Typically, we control machines for our own benefit. This relationship is reversed in the case of Pendulum Choir (the winner of the 2013 Prix Ars Electronica in the Interactive Art category), in which 9 a cappella singers are made the instruments – in both senses of the word – of 18 hydraulic jacks. The performance achieves a wonderful gestalt, where the singers seem to move and operate as a single entity. Considered from an aesthetic lens, the musical virtuosity of the singers makes for an unsettling juxtaposition with the cold precision of the hydraulic jacks. I had a similar feeling when viewing Ryoji Ikeda’s video installation data.tron at the Wood Street Galleries: one of overwhelming domination by a hostile force. But Pendulum Choir generates alienation in a slightly different way; it engages actual people, and proceeds to reduce them to a sort of flower arrangement for the sake of a robot mating ritual.

 

Obake

Obake: interactions with a 2.5D elastic display from Dhairya Dand on Vimeo.

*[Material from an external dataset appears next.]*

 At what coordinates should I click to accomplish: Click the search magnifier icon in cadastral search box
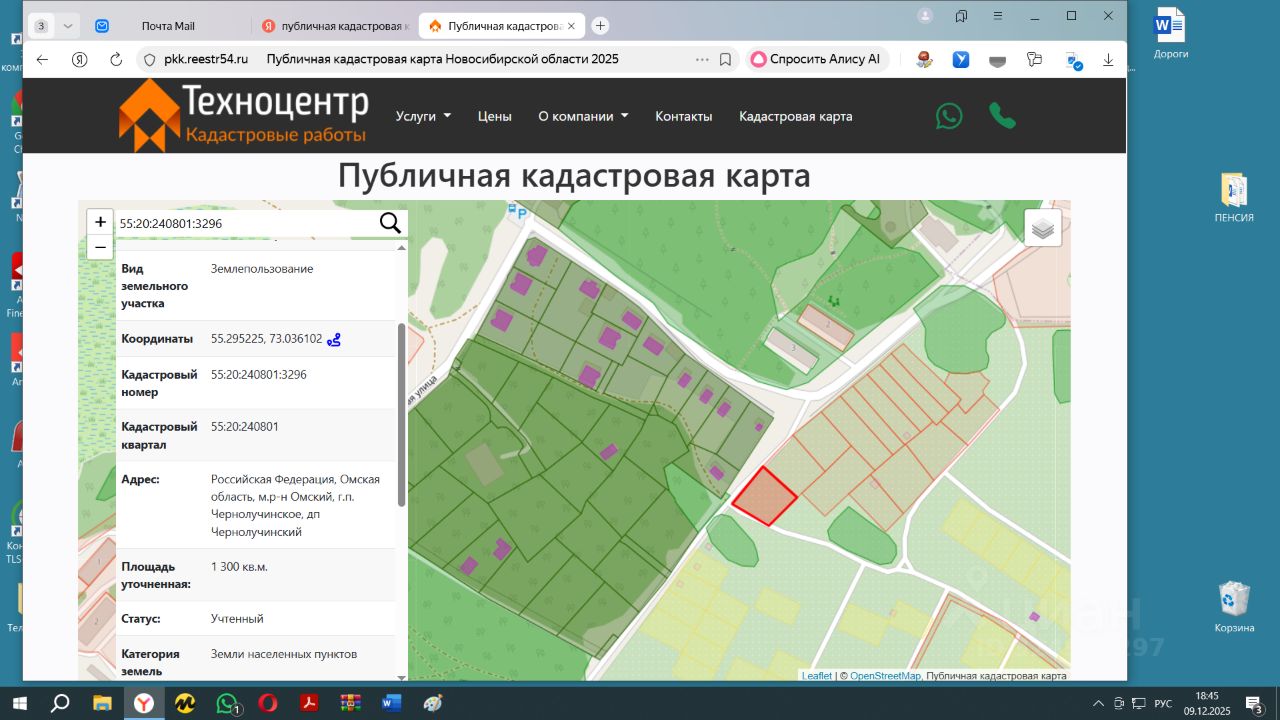(x=390, y=223)
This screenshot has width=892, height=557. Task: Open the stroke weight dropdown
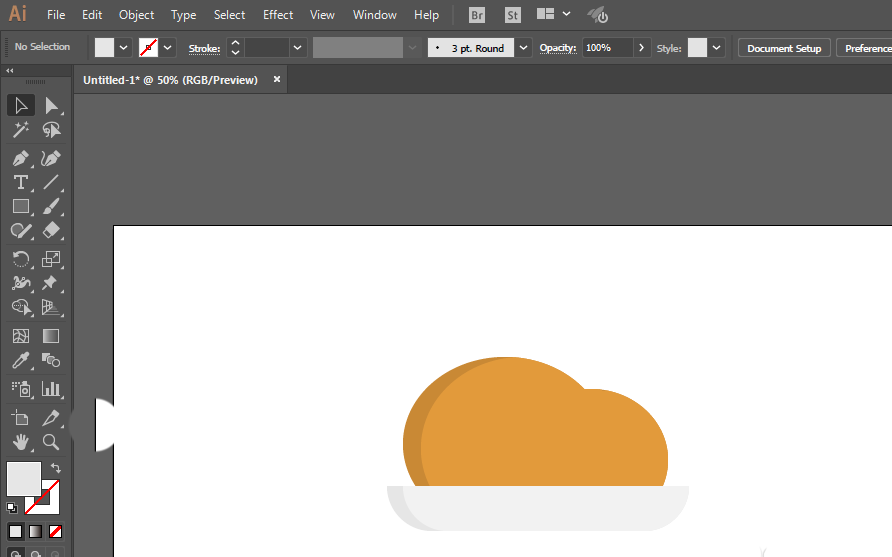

One difficulty of three-dimensional interfaces a la Minority Report is a lack of tactile feedback. An elastic surface that uses linear actuators to respond to the user seems to address this problem, at least partially. For this reason, I was initially intrigued by Obake, a prototype of a 2.5D input device by Dhairya Dand and Robert Hemsley. But Although Obake is a worthwhile experiment, the implementation (at least as it is shown in the project video) does little to build on a the offerings of a humble touchscreen. Dand and Hemsley do not make a compelling argument for pulling and pushing being sustainable additions or alternatives to the existing vocabulary of touch gestures (pinch, flick, etc.). The task that is highlighted – manipulating a topographical simulation – is an uncommon one, and it was difficult for me to understand why I would want to use Obake over a 3D mouse. I would have been sympathetic to the project had the gestures first been applied to a common use case such as image manipulation, and only then to a more exotic case.